Oxford: Oxford University Press, 2004; 167 pp.; hb. £ 27.50; isbn: 0-19-926855-x.


review by Sabine Roeser
Delft University of Technology, The Netherlands


[1] The philosophy of Thomas Reid has undergone a rediscovery during the last couple of years. Various philosophers are re-introducing Reid’s ideas in mainstream philosophical discussions where they can compete with the ideas of more commonly discussed 18th century philosophers such as Kant and Hume. Manifest Activity is an excellent example of how Reid’s ideas can be fruitfully applied to current philosophical debates and, at the same time, it is a thorough work of Reid-scholarship.

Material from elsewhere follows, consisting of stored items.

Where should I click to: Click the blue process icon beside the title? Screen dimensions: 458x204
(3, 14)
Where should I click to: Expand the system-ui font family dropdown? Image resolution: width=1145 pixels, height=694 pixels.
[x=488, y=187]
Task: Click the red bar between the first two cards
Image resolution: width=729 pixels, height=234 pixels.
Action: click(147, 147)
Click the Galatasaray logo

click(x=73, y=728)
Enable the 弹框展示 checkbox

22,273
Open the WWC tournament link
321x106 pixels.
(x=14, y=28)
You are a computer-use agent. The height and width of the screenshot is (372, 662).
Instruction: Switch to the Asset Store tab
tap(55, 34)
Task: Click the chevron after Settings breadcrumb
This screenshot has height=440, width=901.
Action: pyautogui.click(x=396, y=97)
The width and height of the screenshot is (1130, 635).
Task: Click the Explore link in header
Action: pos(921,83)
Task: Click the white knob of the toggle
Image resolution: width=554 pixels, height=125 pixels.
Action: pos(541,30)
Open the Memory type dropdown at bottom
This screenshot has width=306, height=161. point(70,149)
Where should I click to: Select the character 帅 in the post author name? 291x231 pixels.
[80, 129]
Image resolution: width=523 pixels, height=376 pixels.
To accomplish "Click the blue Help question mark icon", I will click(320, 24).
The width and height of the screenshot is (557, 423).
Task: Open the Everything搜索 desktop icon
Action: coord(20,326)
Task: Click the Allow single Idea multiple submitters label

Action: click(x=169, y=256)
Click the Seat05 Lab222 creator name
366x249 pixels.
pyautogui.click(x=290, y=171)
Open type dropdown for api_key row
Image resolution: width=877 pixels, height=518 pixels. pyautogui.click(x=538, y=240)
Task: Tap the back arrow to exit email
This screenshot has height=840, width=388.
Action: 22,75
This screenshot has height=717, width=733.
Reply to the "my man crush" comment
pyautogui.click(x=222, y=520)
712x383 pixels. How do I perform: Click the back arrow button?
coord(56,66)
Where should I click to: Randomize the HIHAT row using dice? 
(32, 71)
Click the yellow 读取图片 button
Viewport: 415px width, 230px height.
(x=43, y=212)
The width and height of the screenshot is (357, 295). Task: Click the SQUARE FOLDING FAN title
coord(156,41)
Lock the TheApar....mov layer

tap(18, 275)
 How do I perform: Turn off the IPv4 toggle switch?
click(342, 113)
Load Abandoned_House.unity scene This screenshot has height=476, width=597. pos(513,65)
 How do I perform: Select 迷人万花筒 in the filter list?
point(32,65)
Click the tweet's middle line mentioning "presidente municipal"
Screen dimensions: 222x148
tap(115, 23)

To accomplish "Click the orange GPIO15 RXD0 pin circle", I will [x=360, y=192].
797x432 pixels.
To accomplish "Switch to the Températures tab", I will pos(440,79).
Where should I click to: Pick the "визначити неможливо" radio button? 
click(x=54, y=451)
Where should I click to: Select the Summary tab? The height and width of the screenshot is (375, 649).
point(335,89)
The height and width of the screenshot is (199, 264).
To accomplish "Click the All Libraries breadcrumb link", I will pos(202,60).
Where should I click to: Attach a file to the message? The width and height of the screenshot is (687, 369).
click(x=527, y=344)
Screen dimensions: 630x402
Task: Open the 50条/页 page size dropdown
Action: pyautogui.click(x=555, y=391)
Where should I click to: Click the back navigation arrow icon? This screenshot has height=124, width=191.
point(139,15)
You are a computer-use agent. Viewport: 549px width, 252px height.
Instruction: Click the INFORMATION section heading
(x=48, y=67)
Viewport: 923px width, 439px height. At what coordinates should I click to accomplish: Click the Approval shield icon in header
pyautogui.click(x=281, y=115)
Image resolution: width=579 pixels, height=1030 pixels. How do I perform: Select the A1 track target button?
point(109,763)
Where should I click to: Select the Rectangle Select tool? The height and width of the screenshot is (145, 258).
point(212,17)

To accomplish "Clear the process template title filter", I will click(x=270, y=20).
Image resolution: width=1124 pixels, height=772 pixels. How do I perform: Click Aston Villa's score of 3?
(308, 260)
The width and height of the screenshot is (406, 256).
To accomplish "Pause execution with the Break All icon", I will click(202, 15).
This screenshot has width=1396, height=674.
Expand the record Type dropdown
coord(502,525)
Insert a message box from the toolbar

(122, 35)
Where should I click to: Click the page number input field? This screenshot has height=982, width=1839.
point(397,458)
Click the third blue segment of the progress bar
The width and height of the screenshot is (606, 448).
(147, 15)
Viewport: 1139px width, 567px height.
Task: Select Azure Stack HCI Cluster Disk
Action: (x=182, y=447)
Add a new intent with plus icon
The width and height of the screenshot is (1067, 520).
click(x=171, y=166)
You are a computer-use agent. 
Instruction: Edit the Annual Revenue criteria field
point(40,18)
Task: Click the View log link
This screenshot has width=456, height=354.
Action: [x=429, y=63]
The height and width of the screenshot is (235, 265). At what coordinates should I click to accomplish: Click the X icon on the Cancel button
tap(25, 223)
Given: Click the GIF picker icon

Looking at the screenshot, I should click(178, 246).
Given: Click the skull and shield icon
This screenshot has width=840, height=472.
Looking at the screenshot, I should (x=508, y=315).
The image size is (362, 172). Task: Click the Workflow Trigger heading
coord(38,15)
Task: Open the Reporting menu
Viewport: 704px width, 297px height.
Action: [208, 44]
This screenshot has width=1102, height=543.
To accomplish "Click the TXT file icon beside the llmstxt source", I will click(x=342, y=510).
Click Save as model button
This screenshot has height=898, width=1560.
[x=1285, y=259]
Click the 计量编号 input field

[2] The title of Yaffe’s book beautifully characterizes Thomas Reid’s philosophy of action: according to Reid, it is manifest that human beings have active power. Recall that Reid is the founder of the Scottish common sense school. Reid criticizes philosophers such as Hume and Descartes because they question our every day experiences by skeptical philosophical arguments. Instead, Reid thinks that philosophers have to take common sense as their starting point and may only cast our everyday phenomenology into doubt if they have very good reasons to do so. Reid’s work can be seen as a rebellion against revisionistic approaches in philosophy. Of course, Reid’s opponents will be quick to reply that Reid is simply naive and, rather than doing genuine philosophy, Reid just confirms our uninformed prejudices. However, Yaffe’s detailed examination of Reid’s argument proves this view to be wrong and shows that Reid did in fact go through sophisticated philosophical argument to give us a better understanding of what we directly experience through our common sense.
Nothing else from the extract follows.